Biogen ( BIIB -2.65% ), Fastly ( FSLY -11.48% ), and Gamestop ( GME -8.34% ) are three stocks that have been largely shunned by the investment world due to significant woes in their operations. After all, nobody wants to buy run-down businesses now that the major stock indices are making new all-time highs. For those who are willing to look beneath the surface, however, there is much more than meets the eye for these stocks.
Warren Buffett once famously said: "Most people get interested in stocks when everyone else is. The time to get interested is when no one else is. You can't buy what is popular and do well." Indeed, beaten-down stocks that nobody seems to like can become so oversold that one can buy them for next to nothing. These stocks usually explode to the upside at the slightest of positive developments. Today, let's look at why the three stocks mentioned above are strong buys for the brave investor.

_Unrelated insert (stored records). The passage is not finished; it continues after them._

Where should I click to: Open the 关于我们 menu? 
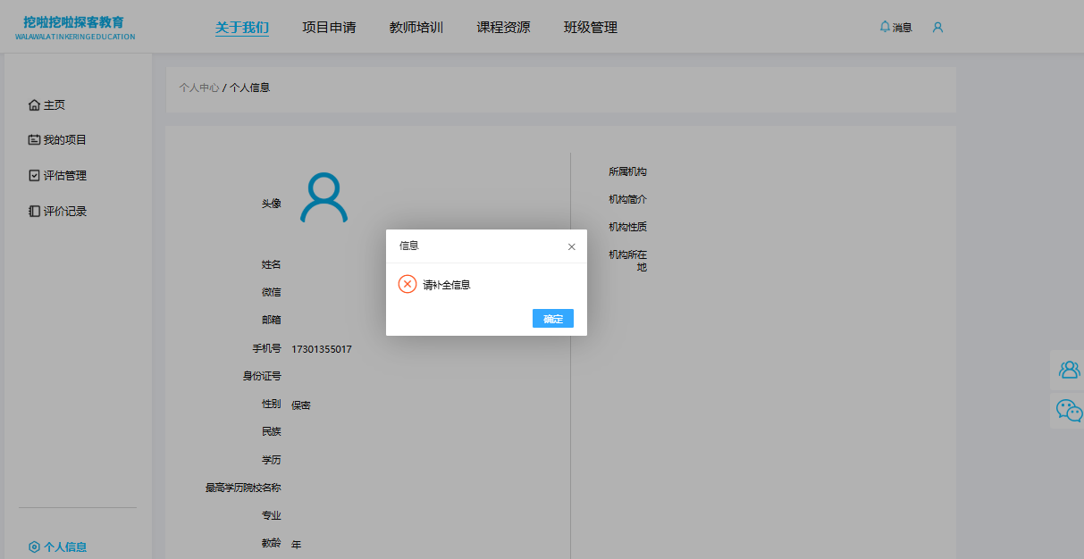coord(241,28)
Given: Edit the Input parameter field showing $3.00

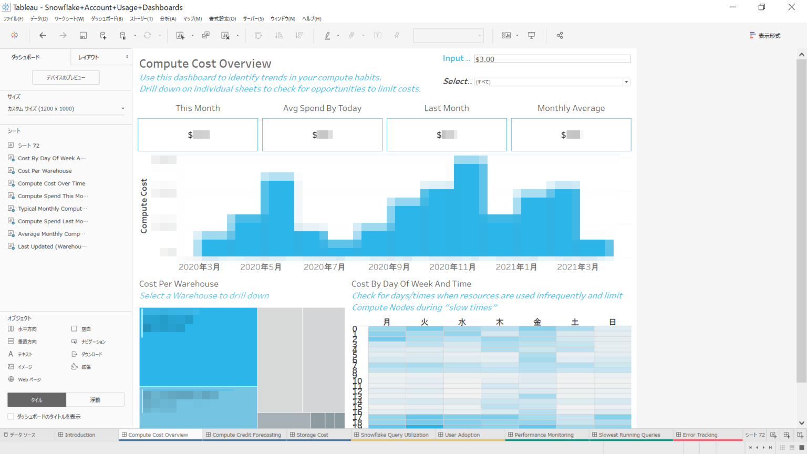Looking at the screenshot, I should pos(552,58).
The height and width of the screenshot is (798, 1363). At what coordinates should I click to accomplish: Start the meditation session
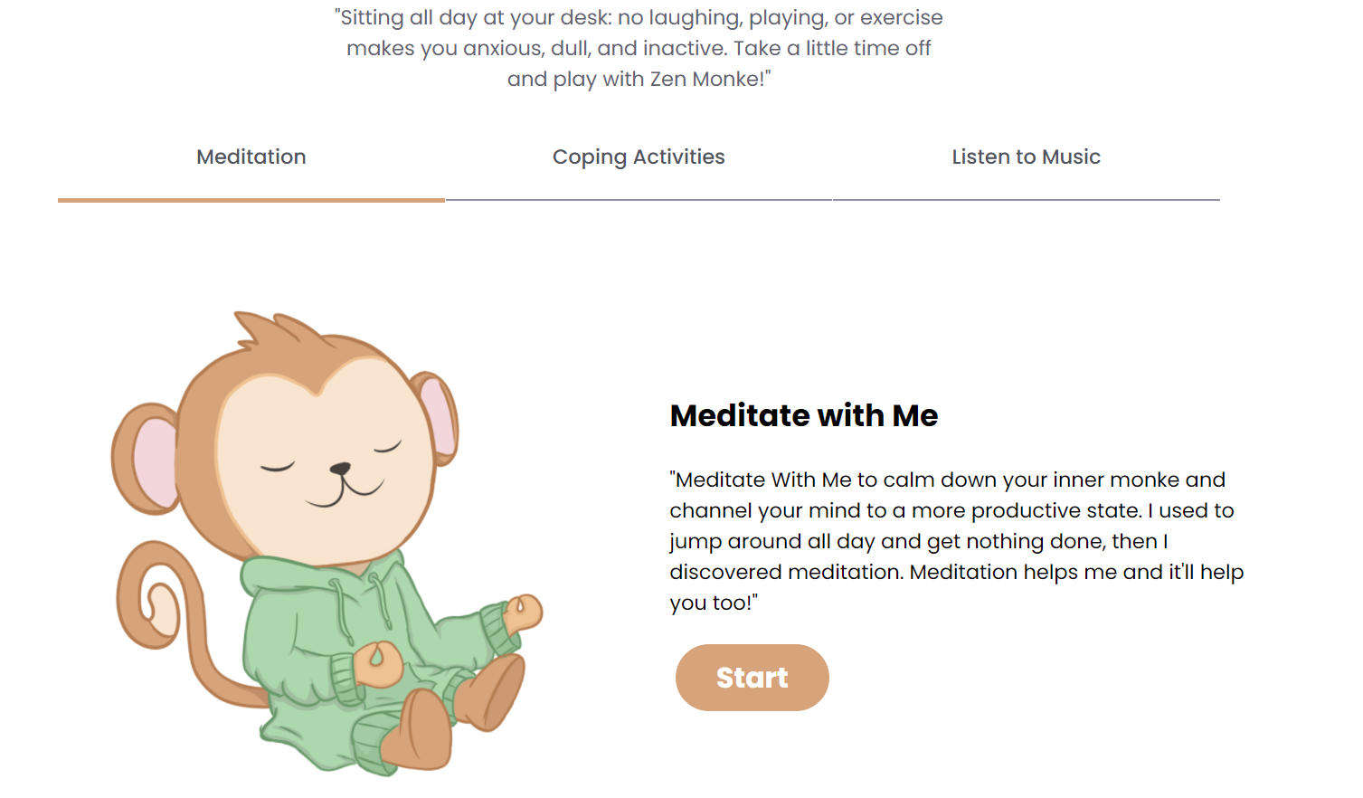click(x=752, y=678)
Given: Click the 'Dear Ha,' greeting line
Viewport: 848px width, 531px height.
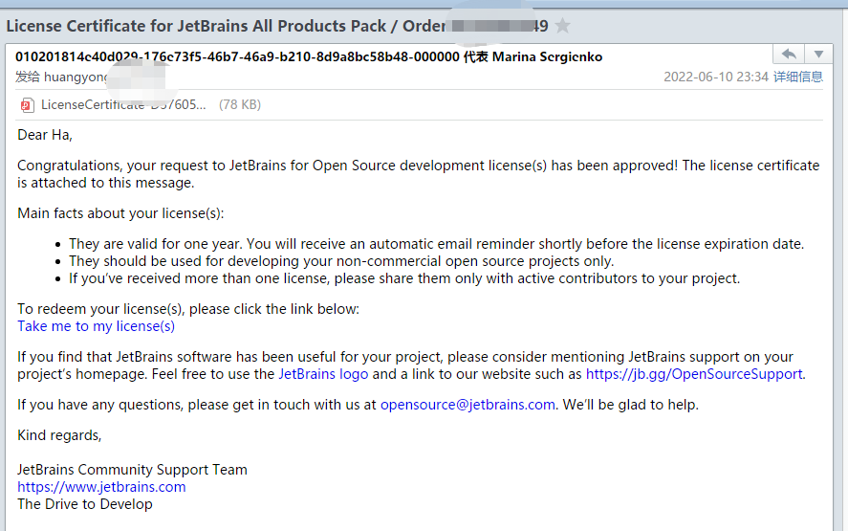Looking at the screenshot, I should [x=45, y=135].
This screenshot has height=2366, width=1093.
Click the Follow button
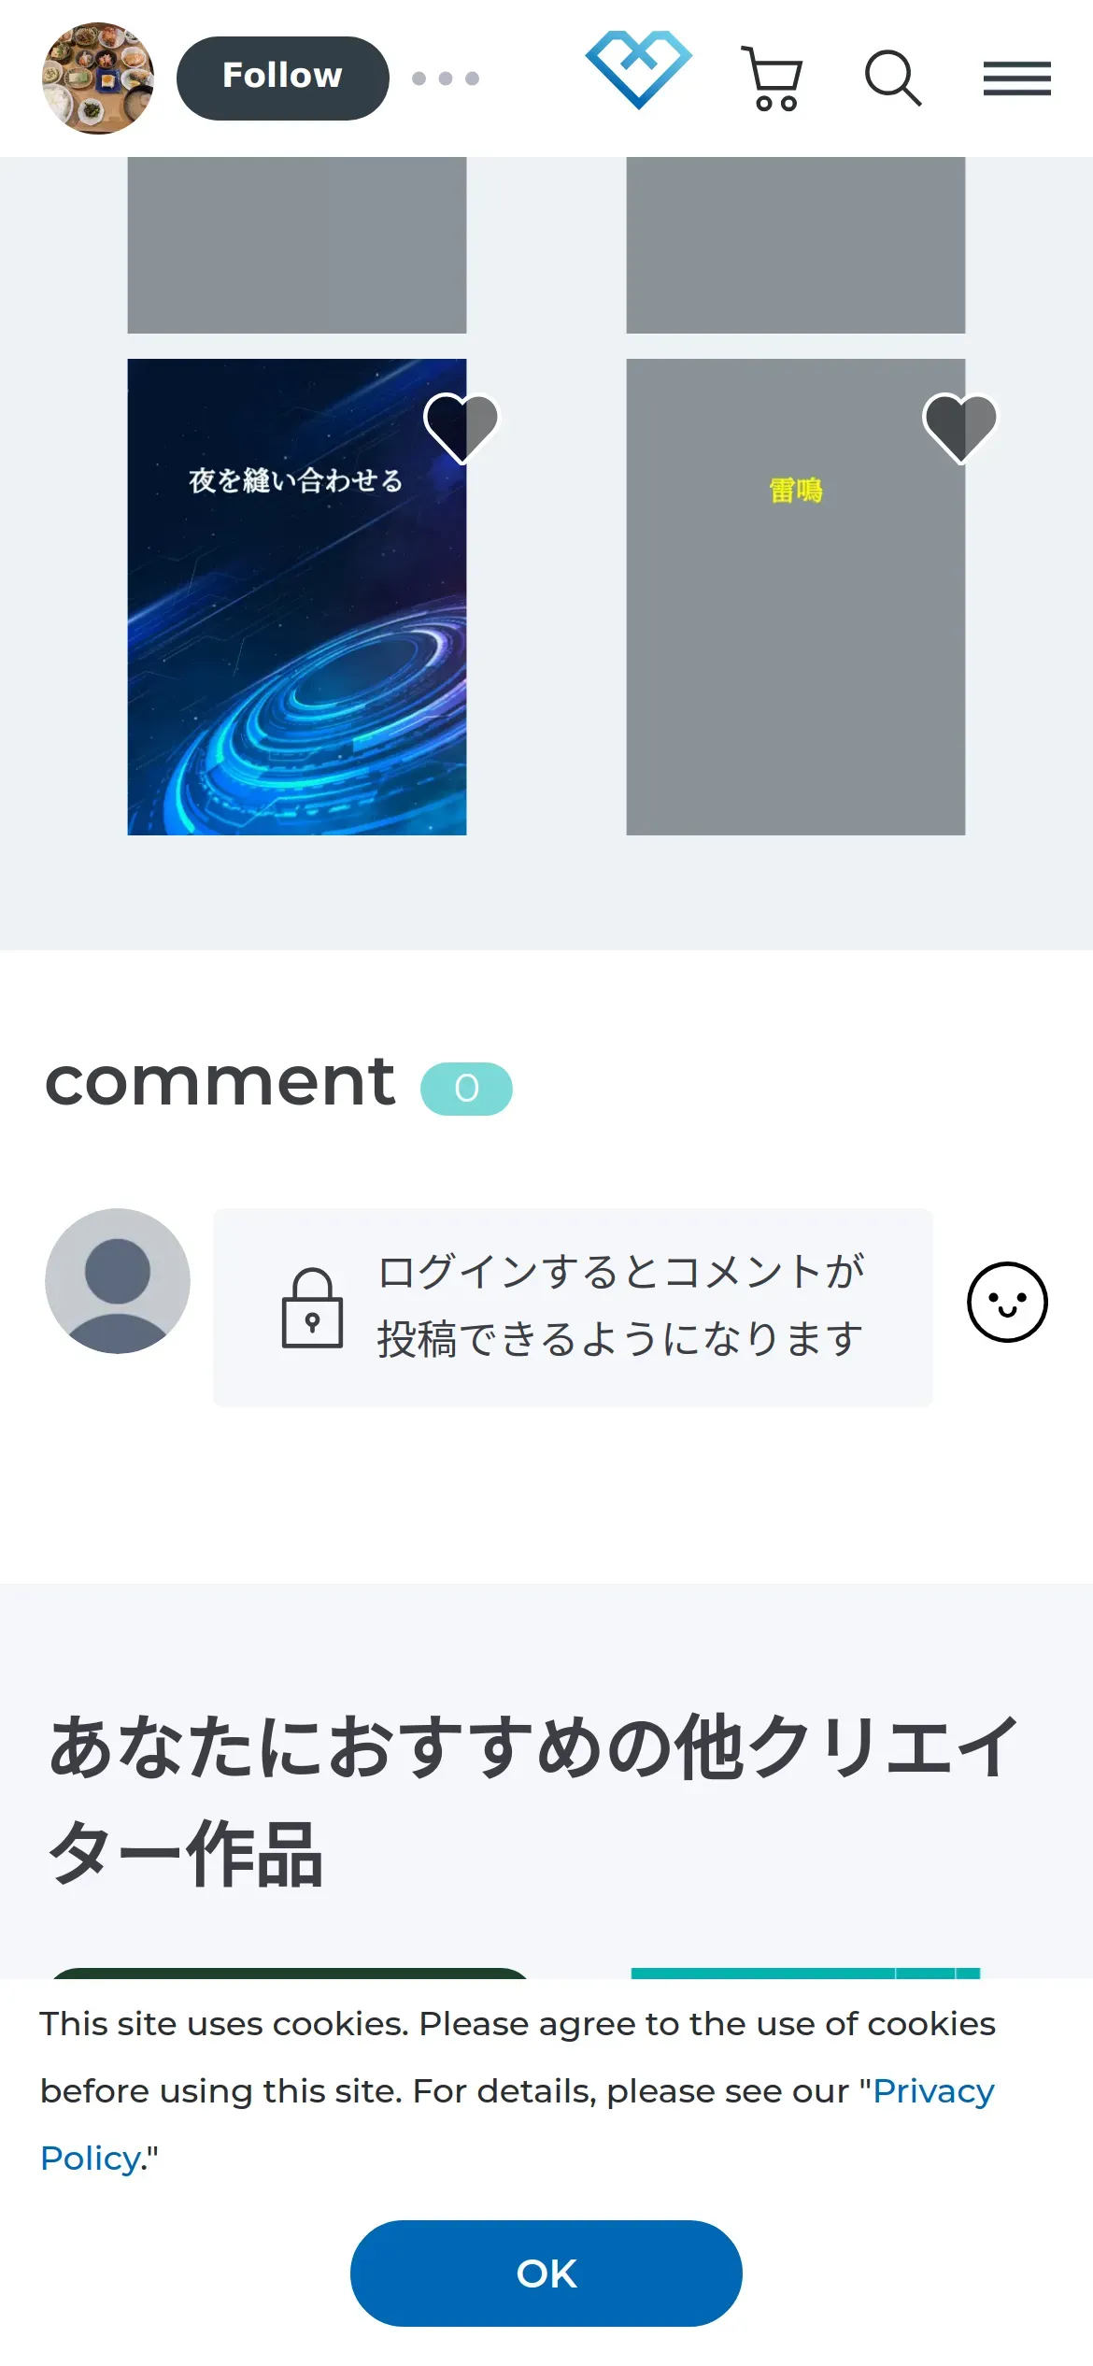[282, 78]
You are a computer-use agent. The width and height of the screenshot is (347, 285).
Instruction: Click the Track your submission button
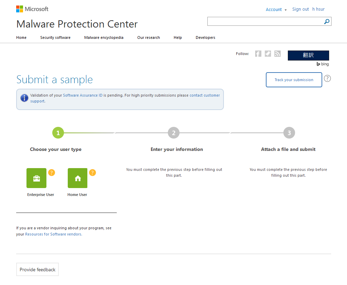[x=294, y=79]
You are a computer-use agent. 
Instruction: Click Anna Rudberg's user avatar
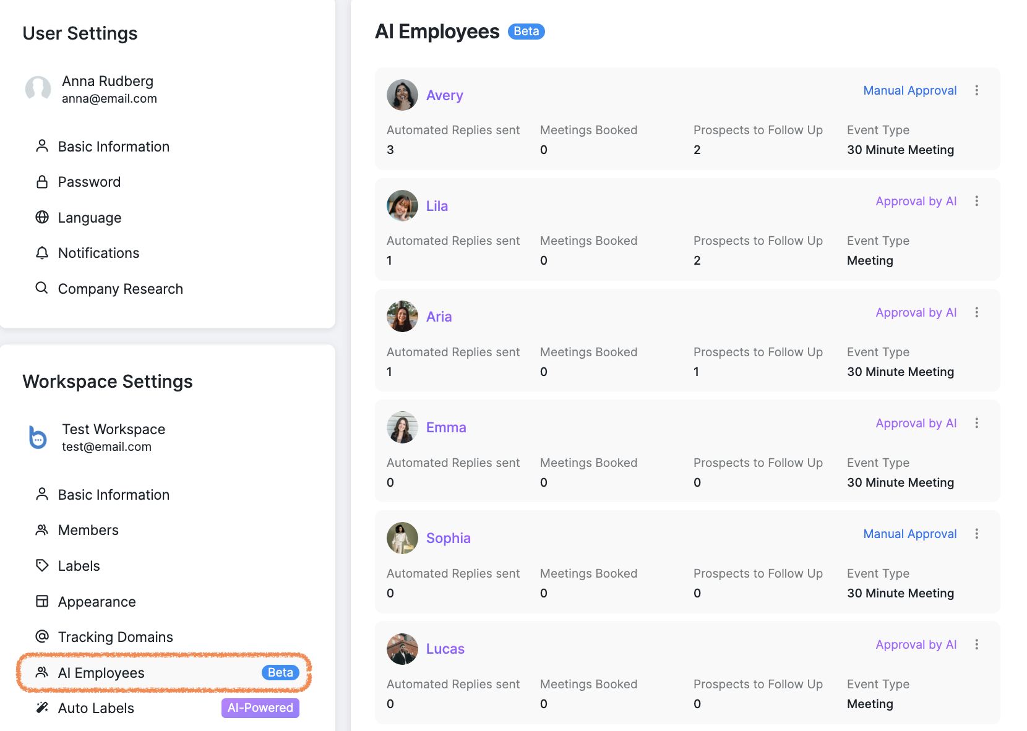38,89
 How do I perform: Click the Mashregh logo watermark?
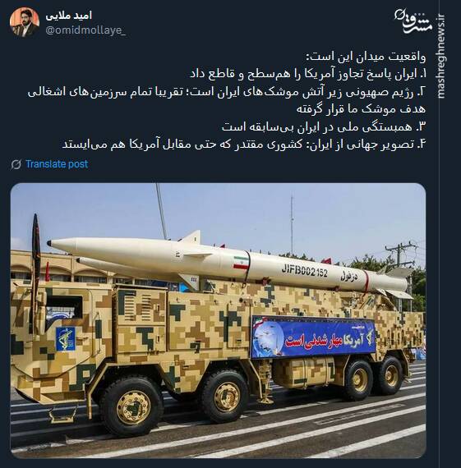tap(414, 22)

2020 has not been a good year for Biogen. In November, a panel of experts at the U.S. Food and Drug Administration (FDA) voted unanimously that the company's experimental drug used to treat Alzheimer's, aducanumab, did not achieve efficacy in a key phase 3 study.
Adding insult to injury, the company also lost a litigation battle that resulted in the invalidation of its U.S. patents protecting Tecfidera, a multiple sclerosis drug. Tecfidera accounted for approximately half of Biogen's revenues. In the third quarter of 2020, the drug's sales declined by 15% year over year due to the launch of multiple generic competitors.
Luckily, investors who are keen on value can rejoice after seeing Biogen at these prices. Even assuming Biogen loses half of its earnings in the future due to the loss of Tecfidera's exclusivity in the U.S., the stock still trades for about 14 times free cash flow. This indicates that bad news has already been reflected, or even over discounted, in the share price.
The company still has 29 clinical programs in its pipeline outside of aducanumab, including seven phase 3/late stage candidates. For investors looking for biotech stocks on the cheap, Biogen is an enticing option.
In October, ByteDance, the Chinese tech giant that owns Tiktok, pulled the plug on its use of Fastly's content delivery network (for its videos) due to uncertainty in its political climate. Right now, it is still uncertain whether the Trump administration wants to ban the app in the U.S. altogether, force it to change hands to a U.S. owner or prohibit U.S. companies such as Fastly to do business with its parent. It is also unclear if the upcoming Biden administration will rescind President Trump's policies toward Tiktok or keep them in place.
Losing its biggest customer was a devastating blow to Fastly. This year, Tiktok accounted for approximately 12% of the company's revenues. Seeing how ByteDance more than doubled its sales in 2019 (to $17 billion), one can deduce that Fastly lost a disproportionate amount of its growth momentum as well.
The saving grace is that Fastly is arguably one of the best companies in edge computing, and investors can now buy the stock on the cheap after a 35% plunge from all-time highs. Despite losing ByteDance, Fastly still grew its revenues by 42% year over year in Q3 2020, to $71 million.
Furthermore, the company managed to add about 100 customers, ending its total client base at 2,047. Approximately 88% of Fastly's revenue comes from businesses, with those customers spending an average of $753,000 per entity.
That's not all; the company's platform currently has a net retention rate of 147%, indicating that existing customers are spending significantly more for Fastly's services over time. If you missed out on the company's 246% run-up over the past year and want to buy the dip, now is a perfect time.
Much like Blockbuster, Gamestop's business model is largely archaic in the sense that video games are now widely available for download online instead of people having to grab them off store shelves. In Q2 2020, the company's revenues declined by more than 26% year over year to $942 million, mainly due to the lack of foot traffic among its 5,000 stores.
What's surprising, however, is the fact that Gamestop posted a profit of $181.9 million (in terms of free cash flow) during this time. That's less than seven times the company's market capitalization, and it is only for one-quarter of results!
Due to an 800% surge in e-commerce sales, strategic store closures, and optimized inventory management, its financial positioning is improving dramatically. As of Aug 1, the company's cash balance exceeds its debt by over $200 million.
By all means, Gamestop does not have the hallmarks of a company that is about to go bankrupt due to outdated technology. In October, Gamestop announced a partnership with Microsoft to use the tech giant's cloud platform and enterprise solutions to modernize its stores. More importantly, Gamestop would get a percentage cut of all digital sales from Xbox consoles, including subscriptions, game downloads, DLC purchases, and more.
That's quite the lifeline indeed for both the business and investors holding the stock waiting for returns. After more than five years of consistent decline, the stock is up over 164% year to date. The momentum is far from over, as many are still skeptical of Gamestop's potential going forward. The company will report Q3 2020 earnings on Dec. 8.